Protection légale et protection effective de "nos" plantes carnivores.
Dans le Journal officiel du 13 mai 1982 est publiée une liste des
espèces végétales protégées sur l'ensemble du territoire national.
Cette liste comprend des plantes carnivores : toutes les espèces de
Drosera ainsi que les Aldrovanda Vesiculosa.
Sous la responsabilité des ministères de l'Agriculture, de la Santé
et de l'Environnement, l'arrêté daté du 20 janvier 1982 stipule qu'il
est interdit en tout temps et sur tout le territoire national, de
détruire, de colporter, de mettre en vente, de vendre ou d'acheter et
d'utiliser tout ou partie des spécimens sauvages présents sur le
territoire national à l'exception des parcelles habituellement cultivées,
des espèces citées à l'annexe I (dont Aldrovanda). Pour les espèces
citées à l'annexe II (dont tous les Drosera) il y a également
interdiction de détruire les "spécimens sauvages". On ajoute que "le
ramassage ou la récolte, l'utilisation, le transport, la cession à
titre gratuit ou onéreux sont soumis à autorisation..." dans des
conditions nettement précisées.
Quel ami de la nature n'approuverait des mesures règlementaires
visant à protéger des plantes menacées ? Mais n'y a-t-il pas un fossé -
voire un abîme - entre la protection légale et la protection réelle ?
Observons d'abord que pour Aldrovanda Vesiculosa, le secours vient
peut-être trop tard. Devenue introuvable dans les Bouches-du-Rhône,
cette espèce survit-elle encore dans les Landes ?
Quant aux Drosera, ils sont menacés par l'exploitation ou la "mise
en valeur" des tourbières et autres lieux humides.
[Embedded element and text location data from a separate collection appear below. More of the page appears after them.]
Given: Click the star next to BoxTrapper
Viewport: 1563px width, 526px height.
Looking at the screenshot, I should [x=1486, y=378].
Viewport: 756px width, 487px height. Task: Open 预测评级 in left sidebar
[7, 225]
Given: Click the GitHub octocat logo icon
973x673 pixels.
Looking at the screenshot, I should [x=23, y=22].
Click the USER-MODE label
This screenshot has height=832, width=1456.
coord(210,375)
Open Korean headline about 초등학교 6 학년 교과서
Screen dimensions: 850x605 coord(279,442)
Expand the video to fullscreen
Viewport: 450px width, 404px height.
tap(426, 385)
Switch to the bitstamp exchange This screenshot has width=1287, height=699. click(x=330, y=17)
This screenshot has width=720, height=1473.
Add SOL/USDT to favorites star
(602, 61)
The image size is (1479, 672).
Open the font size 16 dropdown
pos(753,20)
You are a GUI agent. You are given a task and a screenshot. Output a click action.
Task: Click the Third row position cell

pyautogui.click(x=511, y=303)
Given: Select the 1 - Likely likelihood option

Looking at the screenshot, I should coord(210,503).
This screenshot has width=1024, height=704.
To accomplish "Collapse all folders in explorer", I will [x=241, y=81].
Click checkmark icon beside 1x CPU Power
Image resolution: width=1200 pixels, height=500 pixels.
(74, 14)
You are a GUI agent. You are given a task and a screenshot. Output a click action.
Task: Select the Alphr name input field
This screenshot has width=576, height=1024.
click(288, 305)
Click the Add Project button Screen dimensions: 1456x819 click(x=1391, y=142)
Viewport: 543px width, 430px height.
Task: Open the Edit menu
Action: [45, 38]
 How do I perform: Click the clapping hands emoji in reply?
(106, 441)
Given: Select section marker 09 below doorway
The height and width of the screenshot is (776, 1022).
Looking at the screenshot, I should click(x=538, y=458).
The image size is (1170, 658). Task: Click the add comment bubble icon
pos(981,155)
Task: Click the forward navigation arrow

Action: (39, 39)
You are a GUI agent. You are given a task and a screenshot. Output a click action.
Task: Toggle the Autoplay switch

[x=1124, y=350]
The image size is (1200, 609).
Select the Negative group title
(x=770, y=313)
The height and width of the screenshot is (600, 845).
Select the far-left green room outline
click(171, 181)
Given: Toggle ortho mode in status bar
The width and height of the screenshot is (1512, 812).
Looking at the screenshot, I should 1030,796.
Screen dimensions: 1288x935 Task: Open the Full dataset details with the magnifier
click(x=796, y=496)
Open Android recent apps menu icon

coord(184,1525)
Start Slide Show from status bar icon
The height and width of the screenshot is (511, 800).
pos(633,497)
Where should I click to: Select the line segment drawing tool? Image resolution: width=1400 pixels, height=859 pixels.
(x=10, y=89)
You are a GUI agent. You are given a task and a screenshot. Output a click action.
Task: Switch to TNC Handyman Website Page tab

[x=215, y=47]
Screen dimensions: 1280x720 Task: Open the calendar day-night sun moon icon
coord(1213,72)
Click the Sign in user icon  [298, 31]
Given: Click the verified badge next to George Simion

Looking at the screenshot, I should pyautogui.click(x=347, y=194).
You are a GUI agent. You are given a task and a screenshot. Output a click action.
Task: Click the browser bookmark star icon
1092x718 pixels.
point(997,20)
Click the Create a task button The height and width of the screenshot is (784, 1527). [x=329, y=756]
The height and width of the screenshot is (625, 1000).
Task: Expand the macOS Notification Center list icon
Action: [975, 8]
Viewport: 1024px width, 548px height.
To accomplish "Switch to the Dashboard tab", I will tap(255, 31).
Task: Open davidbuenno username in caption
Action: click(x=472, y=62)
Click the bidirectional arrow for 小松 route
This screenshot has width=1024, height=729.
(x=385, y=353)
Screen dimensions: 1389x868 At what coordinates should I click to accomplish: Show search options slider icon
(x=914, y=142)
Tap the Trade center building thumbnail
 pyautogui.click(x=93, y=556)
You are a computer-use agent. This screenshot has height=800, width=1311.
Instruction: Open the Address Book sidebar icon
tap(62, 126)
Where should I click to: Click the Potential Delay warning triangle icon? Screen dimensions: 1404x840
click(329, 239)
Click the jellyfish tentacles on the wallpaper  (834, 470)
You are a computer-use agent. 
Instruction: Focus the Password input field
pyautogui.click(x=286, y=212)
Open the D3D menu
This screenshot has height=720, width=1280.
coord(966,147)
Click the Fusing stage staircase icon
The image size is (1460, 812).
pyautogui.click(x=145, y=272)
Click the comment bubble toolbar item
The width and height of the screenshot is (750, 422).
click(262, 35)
Autre danger pour
nos Rossolis : Pierre Lieutaghi (1) dénonce les collectes de ces plantes
au profit de laboratoires pharmacutiques. "Herbe minuscule, le Drosera
une fois sêché, doit peser deux ou trois grammes, et c'est par dizaines
de kilos qu'on le récolte chaque année".
Si l'on consulte telle flore ancienne (comme celle du Docteur Bonnet,
publiée il y a un siècle) on constate que Drosera Rotundifolia était
assez commun en région parisienne. De nos jours, la plupart de ces
stations ayant disparu, cette plante est devenue rare. Ses meilleurs
refuges sont les colonies spongieuses de sphaignes émergeant dans
les mares de tourbière.
Ne peut-on pas s'inquiéter aussi de la raréfaction des Utriculaires
en raison de la disparition - pollution, comblement - de nombreuses
mares ? Vous êtes si modestes, si discrets, Utriculaires des eaux
dormantes, et vous aussi, gracieux Pinguicula, qu'éclabousse l'eau
vive du torrent, vous êtes si modestes et si discrets que la liste
officielle vous a oubliés !
Plantes carnivores, plantes secrètes, qui aimez la solitude, nous
respecterons votre tranquillité. Vous ayant rencontrées, admirées,
nous ne divulguerons pas le mystère de votre retraite pour ne pas vous
exposer aux convoitises.
La protection légale ne peut devenir protection effective que si elle
s'appuie sur la volonté de tous ceux qui pensent que, dans la nature
aussi, on doit sauvegarder des "chefs-d'oeuvre en péril" .
(1) L'environnement végétal, par P. Lieutaghi (Delachaux-Niestlé édit.).